Climate heightens political risk threat

A leading broker has said the threat from changes to the world’s climate have become such that politicians are now keen to make unpopular decisions rather than look to secure any future election success.

Stuart Ashworth, managing director and head of political risk for corporates at WTW, was speaking after the broker issued its Political Risk Index, which found that commitment on climate policy in the emerging world is strongest in countries most vulnerable to the impacts of global warming and in those with effective governments, but weakest in those reliant on fossil-fuel income.

The index, compiled in conjunction with Oxford Analytica, found that governments in Africa and Asia lead the emerging world on climate commitment.
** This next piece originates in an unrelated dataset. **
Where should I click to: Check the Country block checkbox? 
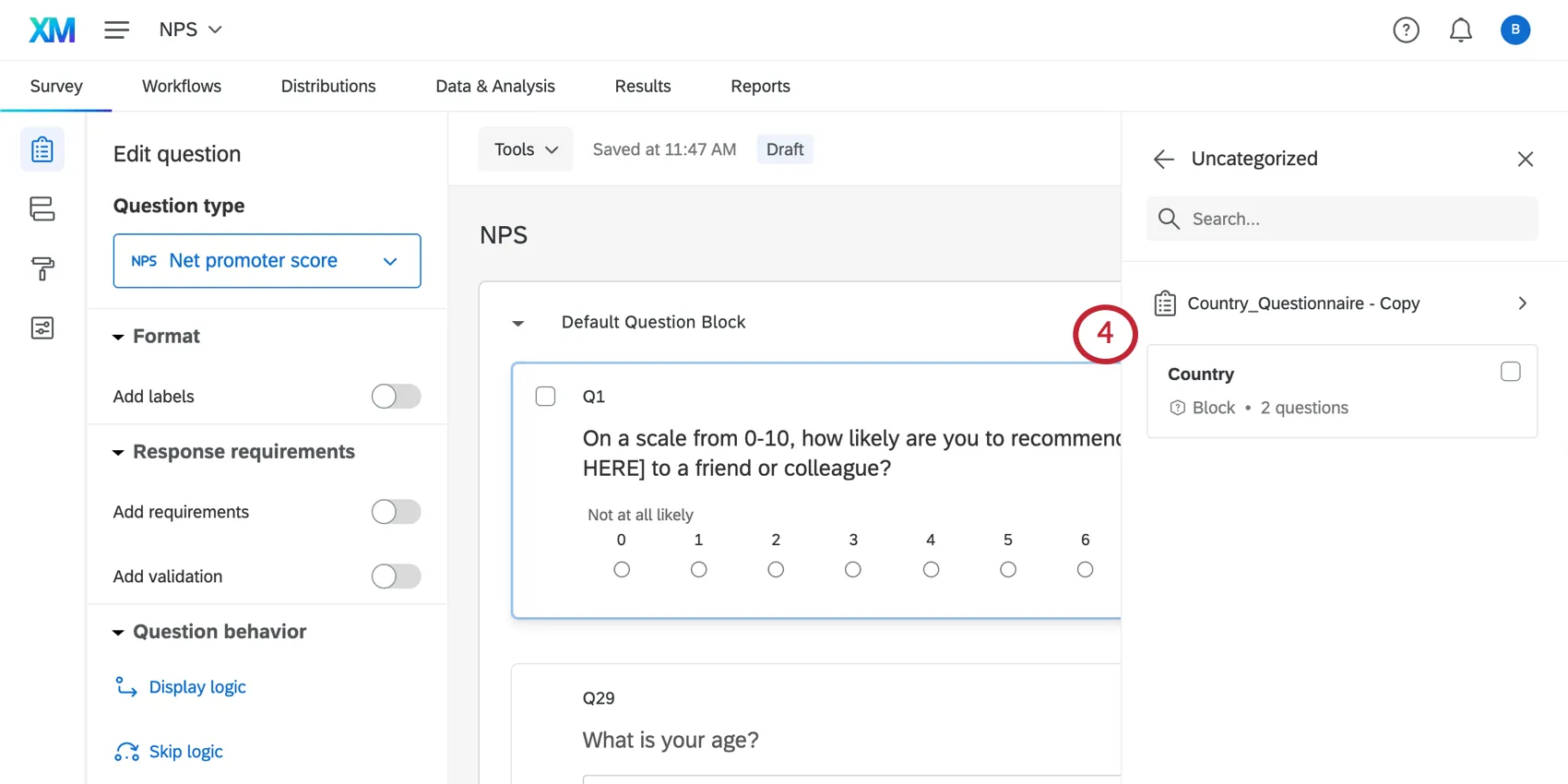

Many Asian countries have a comparative strength in government effectiveness.

On a regional average basis, Asian countries tend to have strong policymaking practices and effective bureaucracies capable of carrying out political goals. Exemplars are Malaysia and China, which rated highly on the strength of their well-developed climate transformation plans.
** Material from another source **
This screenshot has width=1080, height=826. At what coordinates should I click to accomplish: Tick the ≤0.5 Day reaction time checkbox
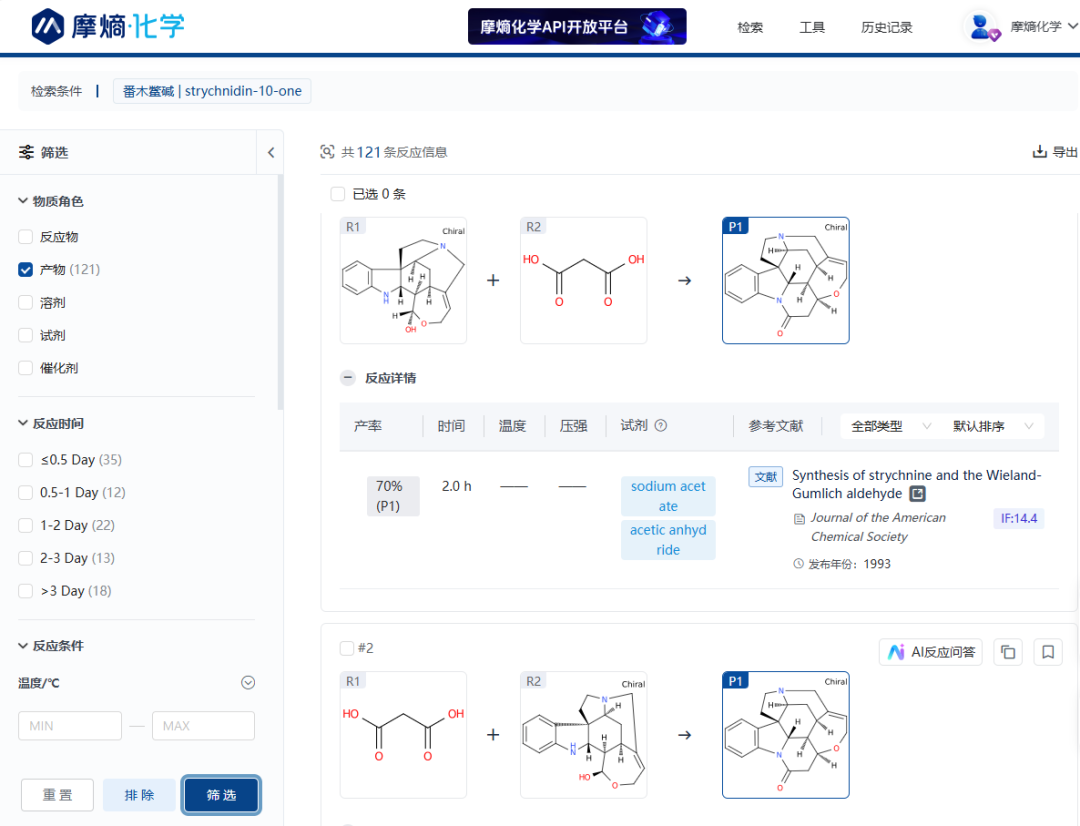(26, 460)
Asked whether the the results of the analysis give him optimism or concern about the ability of the world to meet the agreed climate targets, Ashworth told Emerging Risks: “There has been a sea change in how climate targets are being viewed. In years gone by, the view in certain circles was that whilst climate change is probable, elections are certain, and it would be a brave politician who would take the unpopular actions needed to address the issues. ”
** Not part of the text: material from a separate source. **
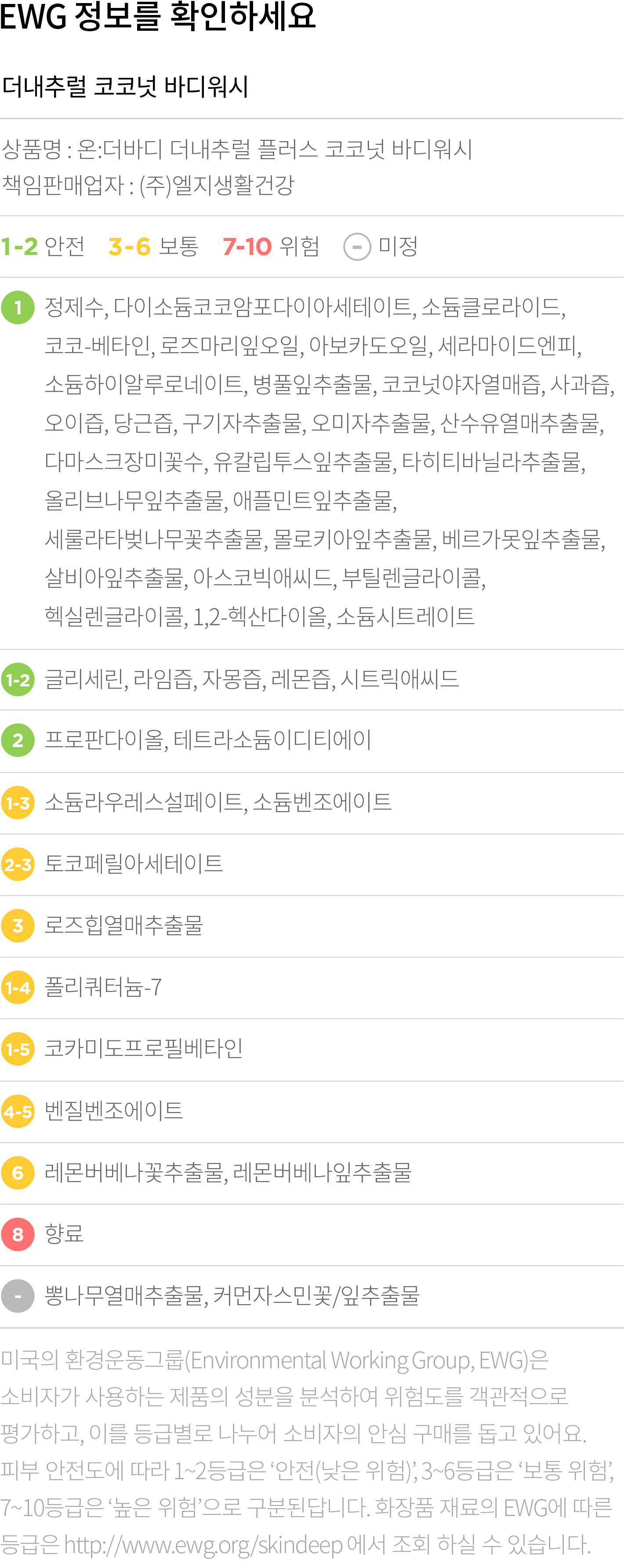Click the 미정 legend circle icon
“However it is now widely recognised that climate change is not only certain but that we are at a critical tipping point.”

“The fact that an increasing number of governments around the world are committed to addressing climate change gives me reason for hope, but for oil dependent economies the transitional path is long and difficult and the international community need to provide ongoing assistance to ensure we can achieve the targets across all fronts.”

He added the industry had opportunities to play a full part in the world’s climate efforts.

“Insurance can and should be an enabler of transition if structured correctly,” Ashworth added. “At WTW we work closely with our banking clients to support both green and climate transition projects through the use of credit Insurance; and our Climate and Resilience Hub work with governments and private clients to model and measure their physical and transitional risks, which helps improve governance, as well as managing and transferring climate related risk.”

The index found there is a reluctance to drive change in nations which have fossil fuels as a major part of their GDP.

“Today’s global economy is the product of the energy revolution which went in lock step with the 19th Century industrial revolution,” said Ashworth.  “For over 200 years fossil fuels have driven economic growth, this makes the transition away from fossil fuels very difficult.  If a nation’s wealth and future prospects are deeply intertwined with fossil fuels it requires significant incentives and alternative sources of revenue to make a change.

“The challenge is not to be underestimated and everyone needs to play their part to tackle climate change.  The international community need to continue to work together to help fossil fuel dependent nations along this pathway to solve and address these issues.”

He concluded: “Climate has always been a driver of political risk, and in extreme cases food and water are being weaponised for political reasons. Understanding a country’s vulnerability to climate shocks will be increasingly important for investors.

“In Mali, Niger, and Burkina Faso, for instance, erratic weather patterns and rising global food prices are contributing to food insecurity in regions already prone to violence.”

The index, compiled in conjunction with Oxford Analytica, found, governments in Africa and Asia lead the emerging world on climate commitment. Many Asian countries have a comparative strength in government effectiveness.